Good. I had found ISD::FP_TO_UINT but had not found the target-independent code as I was digging in llvm/lib/Target/X86. I had in fact just started looking at the target-independent code after realising it was likely not target specific. This issue could potentially effect any hard float target with IEEE-754 accrued exceptions and conditional moves as the unconditional FSUB will set INEXACT.
I can see comments in lib/Target/X86//X86ISelLowering.cpp LowerSELECT regarding selection of branch or cmov and wonder if the DAG can be matched there or whether the fix is in target-independent code.
It seems like a SELECT node with any sufficiently large number of child nodes should use a branch instead of a conditional move. I wonder about the cost model for predicate logic and cmov. Modern branch predictors are actually pretty good so if LLVM X86 is using predication when the cost of a branch is less it could result in a loss of performance. I’m now curious about more general possibility of controlling whether SELECT is lowered to branches or predication using cmov. Can this be controlled? Anecdotally, the RISC-V CPU architects recommend branches over predicate logic as in their case (Rocket) branch mis-predict is only 3 cycles.

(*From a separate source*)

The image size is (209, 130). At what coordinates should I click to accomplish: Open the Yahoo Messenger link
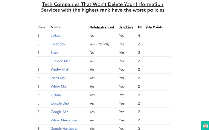coord(64,120)
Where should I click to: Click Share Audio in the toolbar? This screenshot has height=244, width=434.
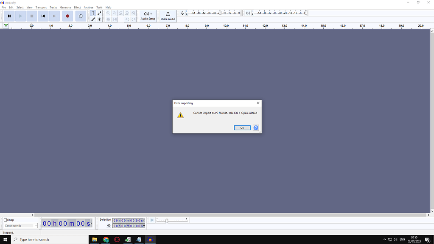[168, 16]
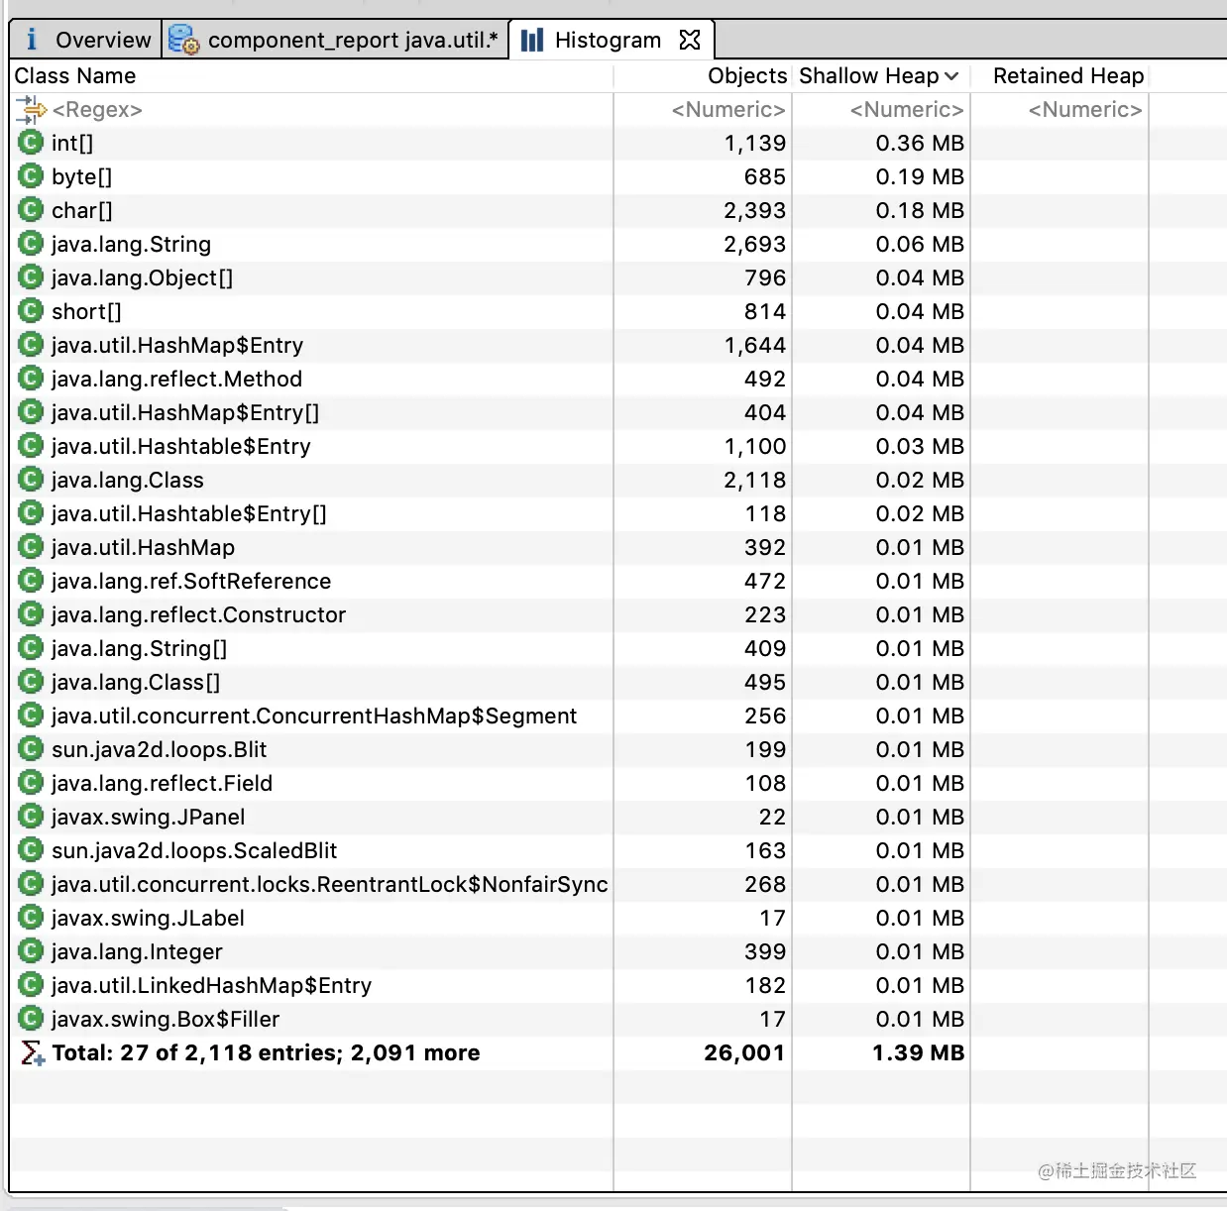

BTW - semi off-topic. The RISC-V interpreter I am working on seems to be a pathological test case for the LLVM/Clang optimiser (-O3) compared with GCC (-O3) with LLVM/Clang producing code that runs nearly twice as slow as GCC. I don’t know exactly what I’ve done for this to happen; too many switch statements I suspect. Branchy code versus predication perhaps? Branchiness might also explain GCC’s lead on SciMark Monte Carlo assuming Monte Carlo is branchy. Now I am guessing, although after some googling I see that clang generates x86_64 asm that prefers predication versus branches in gcc. Note this CPU simulator test requires the RISC-V GCC toolchain to be installed.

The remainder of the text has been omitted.